§ **REQUIRED TASK**
Find every line in the data below that contains the word "Select" and copy each one out in full.

§ **DATASET ENTRIES**
------------------------

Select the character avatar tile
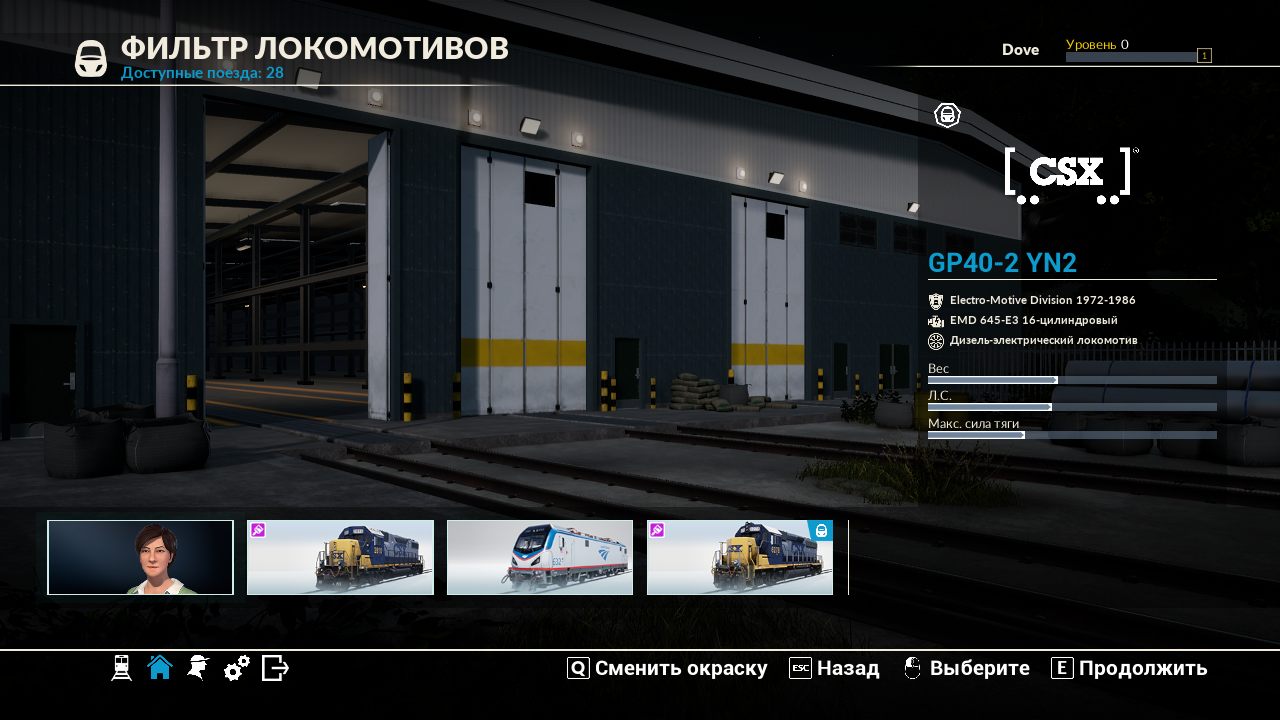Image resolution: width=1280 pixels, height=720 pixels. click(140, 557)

------------------------

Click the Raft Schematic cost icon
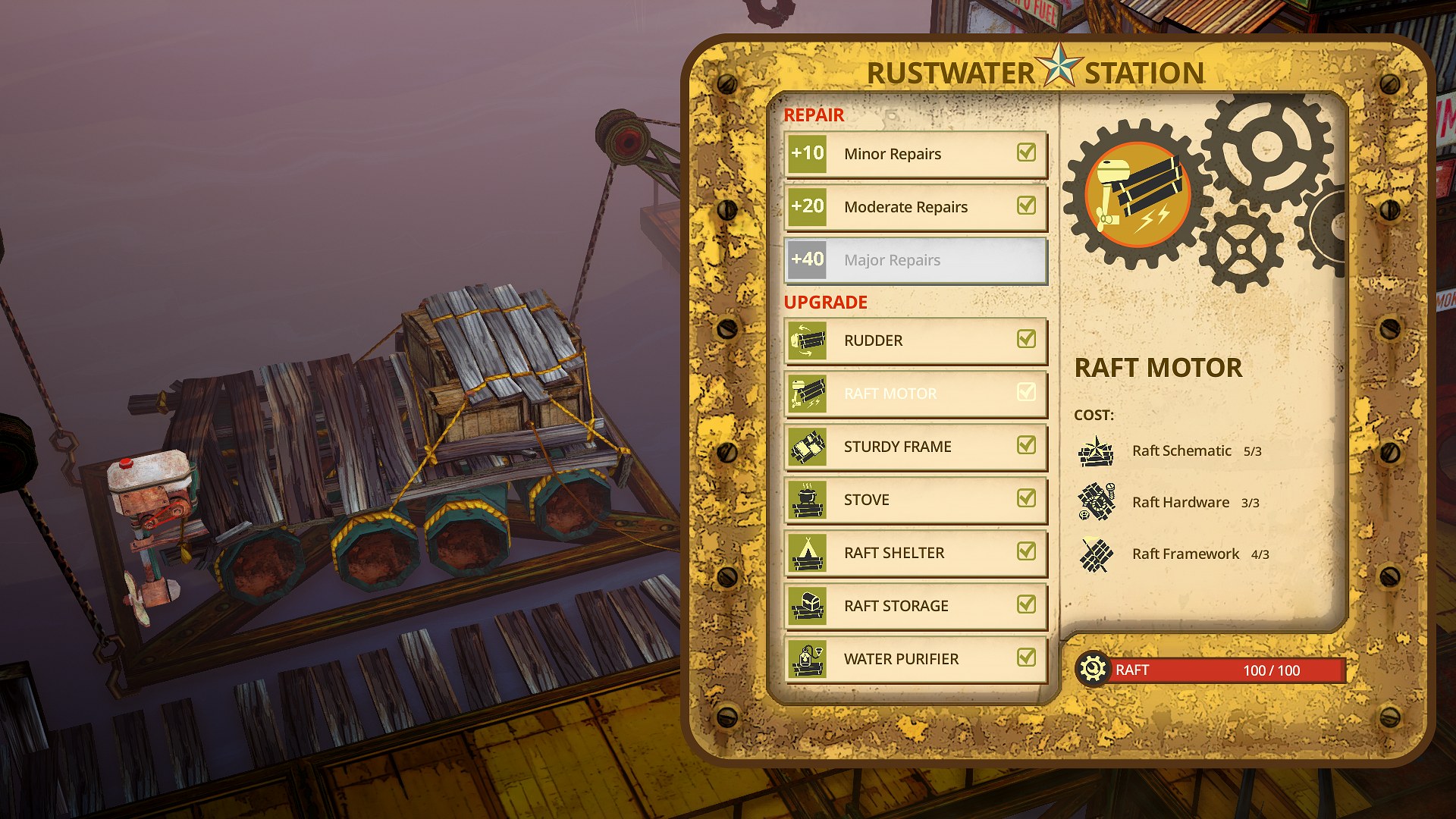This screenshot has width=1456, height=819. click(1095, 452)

------------------------

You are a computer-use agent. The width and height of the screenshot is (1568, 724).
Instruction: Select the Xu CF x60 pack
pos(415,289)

------------------------

§ **WRITTEN SOLUTION**
Select the character avatar tile
Instruction: Select the Xu CF x60 pack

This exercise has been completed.